Entries for locating words and elements:
==============================
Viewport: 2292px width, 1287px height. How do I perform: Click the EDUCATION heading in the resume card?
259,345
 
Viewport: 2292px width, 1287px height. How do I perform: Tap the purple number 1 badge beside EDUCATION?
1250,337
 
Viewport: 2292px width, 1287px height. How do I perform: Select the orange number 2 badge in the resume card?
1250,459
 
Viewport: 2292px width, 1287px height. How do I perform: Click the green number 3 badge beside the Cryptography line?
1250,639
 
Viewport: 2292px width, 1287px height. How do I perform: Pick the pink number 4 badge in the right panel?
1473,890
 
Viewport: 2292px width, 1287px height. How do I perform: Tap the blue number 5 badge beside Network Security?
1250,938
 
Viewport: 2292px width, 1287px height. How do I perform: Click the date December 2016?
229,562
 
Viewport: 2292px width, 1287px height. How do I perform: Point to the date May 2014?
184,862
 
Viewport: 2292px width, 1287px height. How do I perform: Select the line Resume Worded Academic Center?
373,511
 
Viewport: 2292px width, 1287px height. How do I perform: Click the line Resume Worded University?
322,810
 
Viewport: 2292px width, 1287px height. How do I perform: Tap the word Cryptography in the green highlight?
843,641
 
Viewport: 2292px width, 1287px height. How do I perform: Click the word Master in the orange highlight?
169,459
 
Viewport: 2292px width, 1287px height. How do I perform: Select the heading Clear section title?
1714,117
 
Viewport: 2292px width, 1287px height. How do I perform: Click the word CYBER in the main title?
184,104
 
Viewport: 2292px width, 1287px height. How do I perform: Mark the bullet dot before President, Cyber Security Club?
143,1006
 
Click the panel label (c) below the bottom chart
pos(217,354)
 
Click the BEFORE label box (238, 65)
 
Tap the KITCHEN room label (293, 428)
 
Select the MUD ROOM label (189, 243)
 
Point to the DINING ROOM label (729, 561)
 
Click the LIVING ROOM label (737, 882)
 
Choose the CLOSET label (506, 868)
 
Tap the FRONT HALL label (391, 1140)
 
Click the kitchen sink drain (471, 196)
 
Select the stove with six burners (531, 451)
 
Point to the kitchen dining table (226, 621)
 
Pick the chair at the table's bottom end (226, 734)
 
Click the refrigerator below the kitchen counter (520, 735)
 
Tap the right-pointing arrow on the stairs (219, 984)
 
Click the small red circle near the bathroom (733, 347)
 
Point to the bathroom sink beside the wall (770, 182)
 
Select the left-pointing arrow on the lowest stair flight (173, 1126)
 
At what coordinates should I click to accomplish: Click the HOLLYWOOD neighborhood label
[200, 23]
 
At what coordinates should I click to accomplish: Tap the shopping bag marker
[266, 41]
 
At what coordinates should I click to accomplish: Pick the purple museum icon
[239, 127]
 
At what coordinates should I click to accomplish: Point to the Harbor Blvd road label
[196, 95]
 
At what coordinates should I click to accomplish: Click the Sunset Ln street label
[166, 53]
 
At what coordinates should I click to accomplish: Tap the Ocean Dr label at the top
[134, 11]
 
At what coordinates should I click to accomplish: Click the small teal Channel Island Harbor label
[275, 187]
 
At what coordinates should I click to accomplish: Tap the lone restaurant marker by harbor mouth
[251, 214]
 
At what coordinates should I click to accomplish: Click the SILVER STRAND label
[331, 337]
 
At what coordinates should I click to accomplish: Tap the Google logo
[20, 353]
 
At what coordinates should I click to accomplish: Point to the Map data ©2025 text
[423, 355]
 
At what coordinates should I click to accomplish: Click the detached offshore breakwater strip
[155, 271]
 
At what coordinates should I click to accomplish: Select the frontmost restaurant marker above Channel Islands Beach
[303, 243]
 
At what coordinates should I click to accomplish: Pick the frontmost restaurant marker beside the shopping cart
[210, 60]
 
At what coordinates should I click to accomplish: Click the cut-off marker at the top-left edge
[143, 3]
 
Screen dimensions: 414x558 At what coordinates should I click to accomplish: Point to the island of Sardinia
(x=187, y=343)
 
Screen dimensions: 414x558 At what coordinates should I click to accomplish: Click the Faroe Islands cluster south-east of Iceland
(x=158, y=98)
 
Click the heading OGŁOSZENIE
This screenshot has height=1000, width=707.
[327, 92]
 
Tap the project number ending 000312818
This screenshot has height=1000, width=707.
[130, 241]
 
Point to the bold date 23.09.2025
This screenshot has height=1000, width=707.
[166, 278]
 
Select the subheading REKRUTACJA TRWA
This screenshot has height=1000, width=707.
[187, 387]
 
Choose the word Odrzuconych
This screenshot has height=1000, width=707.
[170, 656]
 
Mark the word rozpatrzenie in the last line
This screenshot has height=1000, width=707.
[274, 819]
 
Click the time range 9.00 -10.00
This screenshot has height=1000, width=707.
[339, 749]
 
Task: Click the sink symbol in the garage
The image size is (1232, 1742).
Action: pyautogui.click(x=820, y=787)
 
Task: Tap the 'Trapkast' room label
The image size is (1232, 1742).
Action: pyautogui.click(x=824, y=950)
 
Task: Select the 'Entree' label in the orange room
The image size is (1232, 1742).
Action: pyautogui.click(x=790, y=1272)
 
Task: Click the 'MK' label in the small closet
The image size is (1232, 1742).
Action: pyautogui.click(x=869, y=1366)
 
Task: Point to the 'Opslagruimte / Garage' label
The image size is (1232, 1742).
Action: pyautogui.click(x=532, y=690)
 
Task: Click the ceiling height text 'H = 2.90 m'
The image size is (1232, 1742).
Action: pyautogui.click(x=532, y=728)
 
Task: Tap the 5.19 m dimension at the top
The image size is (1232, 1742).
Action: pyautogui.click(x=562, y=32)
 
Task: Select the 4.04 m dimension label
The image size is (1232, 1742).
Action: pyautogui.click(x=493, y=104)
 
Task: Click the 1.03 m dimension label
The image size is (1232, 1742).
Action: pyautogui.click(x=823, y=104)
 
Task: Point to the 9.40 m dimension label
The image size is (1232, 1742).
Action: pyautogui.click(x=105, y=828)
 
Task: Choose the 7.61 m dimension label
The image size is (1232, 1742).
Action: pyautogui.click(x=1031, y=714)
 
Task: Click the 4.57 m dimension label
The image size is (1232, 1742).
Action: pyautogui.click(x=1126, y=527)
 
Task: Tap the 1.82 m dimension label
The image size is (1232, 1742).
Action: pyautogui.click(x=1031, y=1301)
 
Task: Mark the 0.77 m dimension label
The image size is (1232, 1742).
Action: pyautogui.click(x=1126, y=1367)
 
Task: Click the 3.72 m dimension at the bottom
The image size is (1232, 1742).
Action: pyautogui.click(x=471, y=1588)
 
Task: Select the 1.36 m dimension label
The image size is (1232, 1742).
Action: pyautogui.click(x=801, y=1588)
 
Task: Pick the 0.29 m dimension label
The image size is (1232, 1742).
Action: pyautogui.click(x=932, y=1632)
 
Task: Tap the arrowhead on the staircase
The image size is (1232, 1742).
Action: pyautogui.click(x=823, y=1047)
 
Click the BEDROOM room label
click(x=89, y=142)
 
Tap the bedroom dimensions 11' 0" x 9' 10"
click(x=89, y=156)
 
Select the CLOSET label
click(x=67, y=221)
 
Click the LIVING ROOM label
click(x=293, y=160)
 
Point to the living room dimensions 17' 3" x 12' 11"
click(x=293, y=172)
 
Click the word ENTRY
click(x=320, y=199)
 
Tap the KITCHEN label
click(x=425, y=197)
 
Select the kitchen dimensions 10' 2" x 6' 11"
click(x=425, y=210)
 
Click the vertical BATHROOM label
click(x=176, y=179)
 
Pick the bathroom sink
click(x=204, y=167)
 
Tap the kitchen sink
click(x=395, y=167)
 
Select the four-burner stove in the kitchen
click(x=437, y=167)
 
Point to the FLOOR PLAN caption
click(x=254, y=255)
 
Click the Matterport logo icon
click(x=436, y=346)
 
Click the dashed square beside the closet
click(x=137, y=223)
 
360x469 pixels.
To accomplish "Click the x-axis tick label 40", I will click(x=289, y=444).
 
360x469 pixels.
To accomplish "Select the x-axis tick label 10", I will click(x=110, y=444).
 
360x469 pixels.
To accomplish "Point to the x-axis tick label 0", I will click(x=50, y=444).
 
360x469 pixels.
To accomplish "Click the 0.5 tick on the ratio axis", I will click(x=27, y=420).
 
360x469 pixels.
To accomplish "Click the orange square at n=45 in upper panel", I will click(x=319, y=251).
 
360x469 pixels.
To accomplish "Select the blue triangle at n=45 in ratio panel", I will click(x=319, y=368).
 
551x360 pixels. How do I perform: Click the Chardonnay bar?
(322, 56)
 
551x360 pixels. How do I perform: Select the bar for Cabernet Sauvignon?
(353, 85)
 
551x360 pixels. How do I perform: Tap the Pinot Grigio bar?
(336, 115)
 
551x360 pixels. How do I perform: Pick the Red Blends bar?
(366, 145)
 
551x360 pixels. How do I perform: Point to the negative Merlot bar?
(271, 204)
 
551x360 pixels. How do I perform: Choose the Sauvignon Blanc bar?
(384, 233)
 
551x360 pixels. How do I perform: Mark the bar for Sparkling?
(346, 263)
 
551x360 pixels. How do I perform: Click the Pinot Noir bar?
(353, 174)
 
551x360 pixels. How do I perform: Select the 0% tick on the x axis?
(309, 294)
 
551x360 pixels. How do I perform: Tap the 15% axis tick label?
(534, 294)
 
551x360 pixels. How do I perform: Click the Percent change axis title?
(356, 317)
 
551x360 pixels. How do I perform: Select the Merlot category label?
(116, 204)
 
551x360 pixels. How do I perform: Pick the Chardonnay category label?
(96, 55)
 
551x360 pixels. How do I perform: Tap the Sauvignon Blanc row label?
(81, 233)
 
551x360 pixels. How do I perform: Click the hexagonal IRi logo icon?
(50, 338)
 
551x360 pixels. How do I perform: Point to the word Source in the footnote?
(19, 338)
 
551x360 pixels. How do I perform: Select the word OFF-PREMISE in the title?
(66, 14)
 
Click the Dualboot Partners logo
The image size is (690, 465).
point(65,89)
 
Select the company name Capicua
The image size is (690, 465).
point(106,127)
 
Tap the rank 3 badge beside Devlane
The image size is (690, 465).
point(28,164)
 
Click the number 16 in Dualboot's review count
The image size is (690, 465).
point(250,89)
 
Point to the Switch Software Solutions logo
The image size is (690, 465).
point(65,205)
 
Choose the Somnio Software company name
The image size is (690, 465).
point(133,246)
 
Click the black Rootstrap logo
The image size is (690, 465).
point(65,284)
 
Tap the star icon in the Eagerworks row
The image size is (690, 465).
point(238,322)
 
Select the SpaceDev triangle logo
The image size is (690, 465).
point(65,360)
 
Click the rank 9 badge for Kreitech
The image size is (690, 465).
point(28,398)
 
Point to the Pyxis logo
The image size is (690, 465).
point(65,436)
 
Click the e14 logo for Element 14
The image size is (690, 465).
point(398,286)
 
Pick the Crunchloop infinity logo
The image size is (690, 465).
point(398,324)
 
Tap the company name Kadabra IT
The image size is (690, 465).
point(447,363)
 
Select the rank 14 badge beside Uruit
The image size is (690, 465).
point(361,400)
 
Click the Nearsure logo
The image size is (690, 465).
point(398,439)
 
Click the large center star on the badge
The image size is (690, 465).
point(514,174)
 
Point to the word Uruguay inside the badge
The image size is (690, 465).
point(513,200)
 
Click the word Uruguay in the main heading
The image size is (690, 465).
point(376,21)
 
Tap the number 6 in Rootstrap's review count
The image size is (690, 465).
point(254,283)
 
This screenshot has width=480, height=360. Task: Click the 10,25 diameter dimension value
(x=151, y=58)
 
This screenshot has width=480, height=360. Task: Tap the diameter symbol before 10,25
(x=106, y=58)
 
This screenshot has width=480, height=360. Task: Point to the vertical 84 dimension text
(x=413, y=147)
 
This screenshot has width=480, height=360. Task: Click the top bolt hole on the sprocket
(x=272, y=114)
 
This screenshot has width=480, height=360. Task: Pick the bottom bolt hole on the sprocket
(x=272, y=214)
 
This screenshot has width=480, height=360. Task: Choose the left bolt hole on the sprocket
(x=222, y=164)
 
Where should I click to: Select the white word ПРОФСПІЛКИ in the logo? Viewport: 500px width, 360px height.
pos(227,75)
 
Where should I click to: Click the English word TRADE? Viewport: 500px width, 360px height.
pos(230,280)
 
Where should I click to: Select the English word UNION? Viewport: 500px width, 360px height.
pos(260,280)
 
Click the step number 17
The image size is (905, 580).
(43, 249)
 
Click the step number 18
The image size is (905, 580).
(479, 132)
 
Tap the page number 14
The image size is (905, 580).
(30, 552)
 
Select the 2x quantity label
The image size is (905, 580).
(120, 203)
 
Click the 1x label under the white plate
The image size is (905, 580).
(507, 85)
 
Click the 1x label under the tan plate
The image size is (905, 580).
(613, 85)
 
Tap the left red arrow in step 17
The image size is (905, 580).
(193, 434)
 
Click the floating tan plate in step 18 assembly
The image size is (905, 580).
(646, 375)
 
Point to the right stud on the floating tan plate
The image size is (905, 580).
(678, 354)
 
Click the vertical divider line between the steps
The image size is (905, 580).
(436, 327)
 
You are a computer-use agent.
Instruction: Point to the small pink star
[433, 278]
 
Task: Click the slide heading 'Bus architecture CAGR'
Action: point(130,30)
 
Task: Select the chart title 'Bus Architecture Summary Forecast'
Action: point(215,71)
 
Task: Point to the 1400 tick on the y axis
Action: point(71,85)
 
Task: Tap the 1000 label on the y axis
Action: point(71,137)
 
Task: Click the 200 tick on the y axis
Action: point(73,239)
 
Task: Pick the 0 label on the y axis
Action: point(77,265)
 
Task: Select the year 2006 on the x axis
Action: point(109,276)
==============================
Written task: Convert the records from the line containing "Task: Select the 'Entree'" through the line containing "Action: pyautogui.click(x=105, y=828)", both included, into a JSON list of strings with one string per line and blank lines omitted.

Task answer:
[
  "Task: Select the 'Entree' label in the orange room",
  "The image size is (1232, 1742).",
  "Action: pyautogui.click(x=790, y=1272)",
  "Task: Click the 'MK' label in the small closet",
  "The image size is (1232, 1742).",
  "Action: pyautogui.click(x=869, y=1366)",
  "Task: Point to the 'Opslagruimte / Garage' label",
  "The image size is (1232, 1742).",
  "Action: pyautogui.click(x=532, y=690)",
  "Task: Click the ceiling height text 'H = 2.90 m'",
  "The image size is (1232, 1742).",
  "Action: pyautogui.click(x=532, y=728)",
  "Task: Tap the 5.19 m dimension at the top",
  "The image size is (1232, 1742).",
  "Action: pyautogui.click(x=562, y=32)",
  "Task: Select the 4.04 m dimension label",
  "The image size is (1232, 1742).",
  "Action: pyautogui.click(x=493, y=104)",
  "Task: Click the 1.03 m dimension label",
  "The image size is (1232, 1742).",
  "Action: pyautogui.click(x=823, y=104)",
  "Task: Point to the 9.40 m dimension label",
  "The image size is (1232, 1742).",
  "Action: pyautogui.click(x=105, y=828)"
]